Maersk, MSC accused of exerting container dominance in Brazil

Maersk, MSC accused of abusing container dominance in Brazil

The Brazilian Association of Port Terminals (ABTP) has filed a legal request at Brazil’s Administrative Economic Defense Council (CADE) to investigate Maersk and MSC’s impact on the port market.

ABTP accused the top two global carriers of abusing their domination in the maritime transport of containers business to favour their own terminals, raising costs and reducing options for the flow of cargo in Brazil.

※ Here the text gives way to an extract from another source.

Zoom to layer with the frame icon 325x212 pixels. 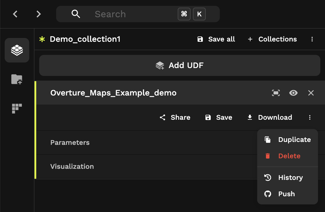pyautogui.click(x=276, y=93)
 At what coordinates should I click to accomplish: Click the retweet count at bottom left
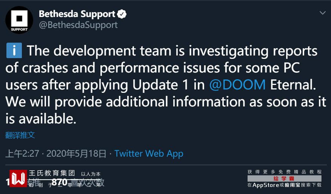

READ: Carriers profit historic $41.6 billion in Q2 2022

The association noted that MSC and Maersk are responsible for 79 per cent of containers transported along the Brazilian coast, and seven port terminals owned by the two companies would be favoured to the detriment of others in the way cargo flow is currently handled.

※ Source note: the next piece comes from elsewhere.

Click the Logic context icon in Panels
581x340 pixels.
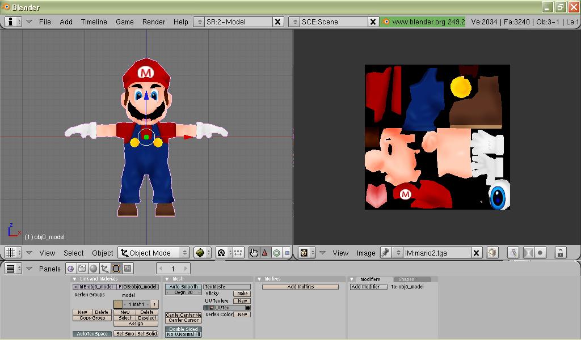[71, 269]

The terminals controlled by MSC and Maersk – three in Santa Catarina and one in São Paulo, Rio de Janeiro, Espírito Santo, and Ceará each – handle almost half of Brazil’s containerised cargo.

Jesualdo Conceição Silva, President of ABTP, released an interview with local press Farol Econômico, revealing that: “The situation should still get worse because the two companies might reach the eighth container terminal, at Estaleiro Atlântico Sul (in Pernambuco).”

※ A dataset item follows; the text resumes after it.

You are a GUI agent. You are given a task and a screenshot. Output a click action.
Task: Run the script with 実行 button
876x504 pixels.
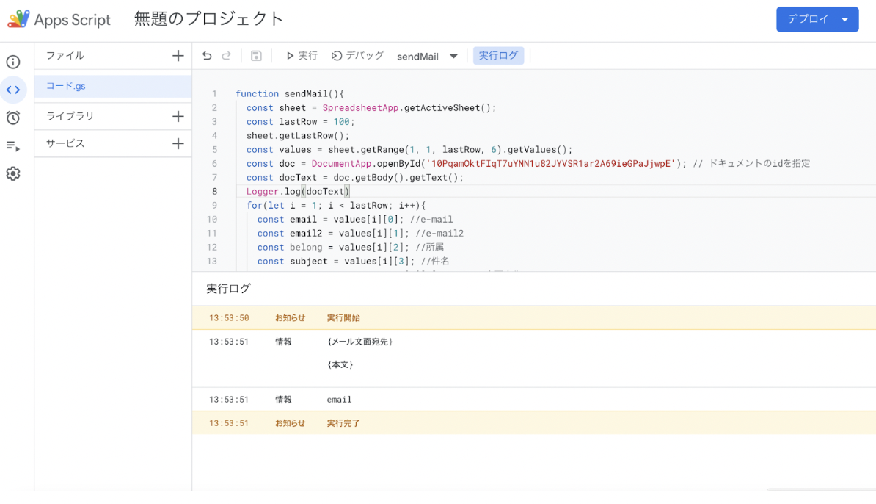coord(302,56)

READ: US shipping association lodges FMC complaint against Maersk

According to the president of ABTP, there is a considerable risk of a generalised crash if nothing is done.

Silva fears that the 2M alliance’s market policy will end up making regions where the two companies do not have terminals less economically attractive – that includes the remaining 19 terminals in Brazil that do not belong to Maersk and MSC, called “white flags” in the port sector.

“If you have a factory in Bahia that needs inputs that come transported in containers or that needs to ship production in these metallic boxes, problems frequently arrive, making operations less competitive,” added Silva.

“Pressure may lead to the crash of these region’s ports and the companies that rely on them,” argues Silva.

“More than 95 per cent of our foreign trade is done via ports. We are talking about national sovereignty here.”

The news comes as MSC recently responded to accusations in the case against US furniture manufacturer MCS Industries (MCS).

Last year, MCS filed formal complaints against MSC and COSCO Shipping Lines (COSCO) to the Federal Maritime Commission (FMC).

In September, MSC declared that legal bases for a default judgment do not stand.